This is our fourth Friday in a series on emotional safety. We’re looking at the six strategies of Paul Santagata, Head of Industry at Google. Google did a two year study on high-performing teams, and they found that the number one factor in performance was emotional safety.
John Gottman’s research at the University of Washington shows that blame and criticism reliably escalate conflict, leading to defensiveness and — eventually — to disengagement. The alternative to blame is curiosity. If you believe you already know what the other person is thinking, then you’re not ready to have a conversation. Instead, adopt a learning mindset, knowing you don’t have all the facts.https://hbr.org/2017/08/high-performing-teams-need-psychological-safety-heres-how-to-create-it
Adapting Google’s technique for our home, we might do this with the following steps.
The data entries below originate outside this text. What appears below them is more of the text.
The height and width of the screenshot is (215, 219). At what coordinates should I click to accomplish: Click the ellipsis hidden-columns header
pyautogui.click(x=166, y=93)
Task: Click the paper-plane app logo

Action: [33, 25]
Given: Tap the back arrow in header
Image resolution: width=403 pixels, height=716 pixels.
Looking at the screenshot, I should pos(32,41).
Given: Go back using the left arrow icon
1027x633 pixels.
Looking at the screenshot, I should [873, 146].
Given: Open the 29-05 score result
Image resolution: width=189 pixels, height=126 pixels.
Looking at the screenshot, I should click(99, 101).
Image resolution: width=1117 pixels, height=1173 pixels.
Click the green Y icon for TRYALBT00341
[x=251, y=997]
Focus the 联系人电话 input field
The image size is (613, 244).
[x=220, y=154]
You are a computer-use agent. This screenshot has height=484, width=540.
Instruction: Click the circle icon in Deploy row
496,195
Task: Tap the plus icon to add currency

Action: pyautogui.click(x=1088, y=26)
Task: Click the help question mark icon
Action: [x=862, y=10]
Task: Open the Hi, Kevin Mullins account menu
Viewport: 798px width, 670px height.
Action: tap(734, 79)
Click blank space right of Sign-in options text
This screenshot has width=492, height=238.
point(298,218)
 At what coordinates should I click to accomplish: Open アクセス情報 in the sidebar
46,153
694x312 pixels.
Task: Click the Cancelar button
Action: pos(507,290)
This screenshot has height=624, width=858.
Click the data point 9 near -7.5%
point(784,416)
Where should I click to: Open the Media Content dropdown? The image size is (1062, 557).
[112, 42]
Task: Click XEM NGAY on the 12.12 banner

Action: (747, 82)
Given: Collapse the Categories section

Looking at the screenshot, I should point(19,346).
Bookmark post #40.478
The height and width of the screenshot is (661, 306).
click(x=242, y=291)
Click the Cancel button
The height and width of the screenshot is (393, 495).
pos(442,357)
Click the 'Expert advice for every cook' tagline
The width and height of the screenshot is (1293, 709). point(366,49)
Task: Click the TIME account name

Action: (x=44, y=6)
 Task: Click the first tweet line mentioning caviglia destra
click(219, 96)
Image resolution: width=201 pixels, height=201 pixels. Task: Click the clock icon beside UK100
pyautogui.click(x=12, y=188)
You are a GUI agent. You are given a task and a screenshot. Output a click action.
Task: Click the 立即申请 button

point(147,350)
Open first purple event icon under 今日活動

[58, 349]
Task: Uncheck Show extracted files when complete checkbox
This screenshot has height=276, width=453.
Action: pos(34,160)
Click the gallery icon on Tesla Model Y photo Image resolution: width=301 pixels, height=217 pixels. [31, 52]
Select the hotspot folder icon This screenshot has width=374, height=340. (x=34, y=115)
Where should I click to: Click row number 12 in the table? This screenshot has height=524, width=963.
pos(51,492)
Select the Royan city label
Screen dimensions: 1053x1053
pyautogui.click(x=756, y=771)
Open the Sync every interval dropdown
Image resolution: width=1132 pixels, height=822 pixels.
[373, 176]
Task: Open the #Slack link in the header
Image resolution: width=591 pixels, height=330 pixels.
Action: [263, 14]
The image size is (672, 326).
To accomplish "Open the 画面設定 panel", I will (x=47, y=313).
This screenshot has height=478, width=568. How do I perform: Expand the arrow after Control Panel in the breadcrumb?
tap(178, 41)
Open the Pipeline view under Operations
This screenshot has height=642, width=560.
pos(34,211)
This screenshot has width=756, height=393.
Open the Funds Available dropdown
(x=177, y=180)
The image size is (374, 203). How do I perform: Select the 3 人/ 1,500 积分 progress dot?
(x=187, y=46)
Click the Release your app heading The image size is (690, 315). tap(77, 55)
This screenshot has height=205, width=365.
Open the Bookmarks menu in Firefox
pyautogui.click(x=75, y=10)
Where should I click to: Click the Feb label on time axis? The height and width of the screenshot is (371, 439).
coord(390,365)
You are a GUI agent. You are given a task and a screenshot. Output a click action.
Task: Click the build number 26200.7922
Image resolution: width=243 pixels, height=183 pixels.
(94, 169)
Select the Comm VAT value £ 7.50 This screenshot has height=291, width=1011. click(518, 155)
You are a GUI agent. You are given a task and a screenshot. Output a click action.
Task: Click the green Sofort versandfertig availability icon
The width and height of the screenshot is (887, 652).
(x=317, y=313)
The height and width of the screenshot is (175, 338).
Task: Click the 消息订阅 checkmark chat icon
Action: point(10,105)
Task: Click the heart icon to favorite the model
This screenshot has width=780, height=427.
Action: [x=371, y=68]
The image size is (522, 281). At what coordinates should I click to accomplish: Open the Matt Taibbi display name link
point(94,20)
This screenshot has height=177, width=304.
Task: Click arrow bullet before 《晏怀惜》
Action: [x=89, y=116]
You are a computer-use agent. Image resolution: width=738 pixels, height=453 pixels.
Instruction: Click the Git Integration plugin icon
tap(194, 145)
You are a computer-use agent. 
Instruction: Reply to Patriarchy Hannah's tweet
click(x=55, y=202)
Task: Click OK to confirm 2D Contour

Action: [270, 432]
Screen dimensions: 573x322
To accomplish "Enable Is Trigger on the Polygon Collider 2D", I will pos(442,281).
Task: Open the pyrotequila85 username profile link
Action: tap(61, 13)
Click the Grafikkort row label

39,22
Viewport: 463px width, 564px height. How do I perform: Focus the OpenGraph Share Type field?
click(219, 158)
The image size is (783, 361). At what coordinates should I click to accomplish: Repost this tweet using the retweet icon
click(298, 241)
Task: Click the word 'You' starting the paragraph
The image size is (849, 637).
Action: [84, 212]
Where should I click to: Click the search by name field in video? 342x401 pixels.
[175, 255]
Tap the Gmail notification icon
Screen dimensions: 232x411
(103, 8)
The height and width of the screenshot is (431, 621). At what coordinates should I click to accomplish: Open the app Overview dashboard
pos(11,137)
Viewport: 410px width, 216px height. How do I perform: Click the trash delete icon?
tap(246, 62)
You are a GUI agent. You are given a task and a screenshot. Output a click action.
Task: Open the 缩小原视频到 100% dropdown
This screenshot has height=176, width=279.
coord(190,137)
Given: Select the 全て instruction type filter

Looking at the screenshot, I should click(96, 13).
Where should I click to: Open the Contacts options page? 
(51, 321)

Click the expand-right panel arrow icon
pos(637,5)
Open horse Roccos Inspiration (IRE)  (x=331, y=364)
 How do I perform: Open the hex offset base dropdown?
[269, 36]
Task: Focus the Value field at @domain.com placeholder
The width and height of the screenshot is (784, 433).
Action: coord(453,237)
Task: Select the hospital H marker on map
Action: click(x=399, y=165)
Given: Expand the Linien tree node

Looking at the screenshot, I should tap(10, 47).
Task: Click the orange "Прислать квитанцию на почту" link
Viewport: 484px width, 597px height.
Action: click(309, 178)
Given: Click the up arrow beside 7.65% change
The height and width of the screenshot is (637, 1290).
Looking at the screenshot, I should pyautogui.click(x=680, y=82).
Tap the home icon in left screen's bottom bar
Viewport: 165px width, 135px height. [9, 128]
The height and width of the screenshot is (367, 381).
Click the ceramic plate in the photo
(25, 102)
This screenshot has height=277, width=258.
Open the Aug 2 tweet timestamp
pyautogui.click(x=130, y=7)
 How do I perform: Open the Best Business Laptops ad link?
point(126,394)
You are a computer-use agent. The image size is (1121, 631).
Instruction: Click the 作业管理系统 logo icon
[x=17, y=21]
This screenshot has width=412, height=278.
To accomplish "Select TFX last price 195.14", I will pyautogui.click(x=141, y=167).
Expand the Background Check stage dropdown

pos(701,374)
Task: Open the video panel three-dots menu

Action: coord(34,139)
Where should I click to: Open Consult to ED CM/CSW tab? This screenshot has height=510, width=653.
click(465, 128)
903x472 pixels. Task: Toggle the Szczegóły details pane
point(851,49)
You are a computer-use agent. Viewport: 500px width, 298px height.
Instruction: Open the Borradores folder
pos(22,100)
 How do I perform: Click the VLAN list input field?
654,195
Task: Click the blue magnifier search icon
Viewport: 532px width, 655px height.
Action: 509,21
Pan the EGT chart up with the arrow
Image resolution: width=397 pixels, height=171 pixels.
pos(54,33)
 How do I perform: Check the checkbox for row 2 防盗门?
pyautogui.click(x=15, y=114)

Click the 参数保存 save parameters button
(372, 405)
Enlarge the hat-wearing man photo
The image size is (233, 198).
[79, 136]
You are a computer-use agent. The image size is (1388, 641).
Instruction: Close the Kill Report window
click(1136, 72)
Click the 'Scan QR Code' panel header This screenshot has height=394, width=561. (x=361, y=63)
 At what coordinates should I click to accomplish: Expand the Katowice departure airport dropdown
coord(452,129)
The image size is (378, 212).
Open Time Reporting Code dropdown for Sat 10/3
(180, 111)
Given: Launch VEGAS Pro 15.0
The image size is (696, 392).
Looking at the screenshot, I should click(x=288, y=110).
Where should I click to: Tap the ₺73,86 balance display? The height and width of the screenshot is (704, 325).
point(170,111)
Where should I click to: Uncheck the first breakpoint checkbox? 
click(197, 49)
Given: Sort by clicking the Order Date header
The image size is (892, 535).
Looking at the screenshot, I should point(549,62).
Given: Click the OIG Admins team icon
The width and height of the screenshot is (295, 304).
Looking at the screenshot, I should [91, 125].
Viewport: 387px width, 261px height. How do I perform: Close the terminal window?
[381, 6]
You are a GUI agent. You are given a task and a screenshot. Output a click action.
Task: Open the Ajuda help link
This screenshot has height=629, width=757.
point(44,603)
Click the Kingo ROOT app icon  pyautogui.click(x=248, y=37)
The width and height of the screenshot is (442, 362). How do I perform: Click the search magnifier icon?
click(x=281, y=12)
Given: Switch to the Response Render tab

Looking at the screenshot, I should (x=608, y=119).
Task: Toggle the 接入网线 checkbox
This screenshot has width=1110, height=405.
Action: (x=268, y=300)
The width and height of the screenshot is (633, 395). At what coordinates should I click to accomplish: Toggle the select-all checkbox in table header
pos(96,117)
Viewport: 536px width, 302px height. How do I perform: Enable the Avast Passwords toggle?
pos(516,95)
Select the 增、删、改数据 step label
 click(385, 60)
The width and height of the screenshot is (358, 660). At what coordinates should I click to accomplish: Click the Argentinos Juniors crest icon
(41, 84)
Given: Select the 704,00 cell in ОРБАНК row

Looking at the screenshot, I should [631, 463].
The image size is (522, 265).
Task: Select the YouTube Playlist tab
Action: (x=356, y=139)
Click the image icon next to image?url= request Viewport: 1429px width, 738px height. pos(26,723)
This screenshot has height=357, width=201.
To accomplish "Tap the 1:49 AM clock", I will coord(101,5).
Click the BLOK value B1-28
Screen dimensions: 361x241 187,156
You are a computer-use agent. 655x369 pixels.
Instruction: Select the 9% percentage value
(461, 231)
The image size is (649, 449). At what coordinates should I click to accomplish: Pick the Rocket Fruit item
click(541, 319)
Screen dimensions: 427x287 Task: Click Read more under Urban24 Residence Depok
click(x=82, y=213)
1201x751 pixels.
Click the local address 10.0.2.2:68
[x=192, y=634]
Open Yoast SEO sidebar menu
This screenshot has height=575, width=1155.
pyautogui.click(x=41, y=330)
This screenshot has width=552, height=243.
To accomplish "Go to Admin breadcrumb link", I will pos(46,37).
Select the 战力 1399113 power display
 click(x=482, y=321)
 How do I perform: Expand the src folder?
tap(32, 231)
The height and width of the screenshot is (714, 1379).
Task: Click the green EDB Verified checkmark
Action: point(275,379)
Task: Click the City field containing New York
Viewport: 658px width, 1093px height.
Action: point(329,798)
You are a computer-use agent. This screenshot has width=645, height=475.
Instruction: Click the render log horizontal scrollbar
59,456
- State the problem factually: You haven’t completed your chores. Notices this is the fact of the situation without assuming the other person’s motivations. For example, this is not the same as: Since you are being lazy and don’t care to contribute, you haven’t been helping out around the house.
- Engage in exploration: I don’t want to assume the reason, and there may be multiple reasons…can we figure this out together?
- Ask for solutions: Your child may be the best person to figure out the solution, and doing so can be empowering. You might ask “what would be the ideal solution to you?” or “how can I support you?”
By assuming the best in others, we can empower them to be their best. This can be hard, especially when we as parents/guardians have to repeat ourselves a lot. Still, if we can adopt an attitude of curiosity, we might be able to get to the heart of the matter more quickly.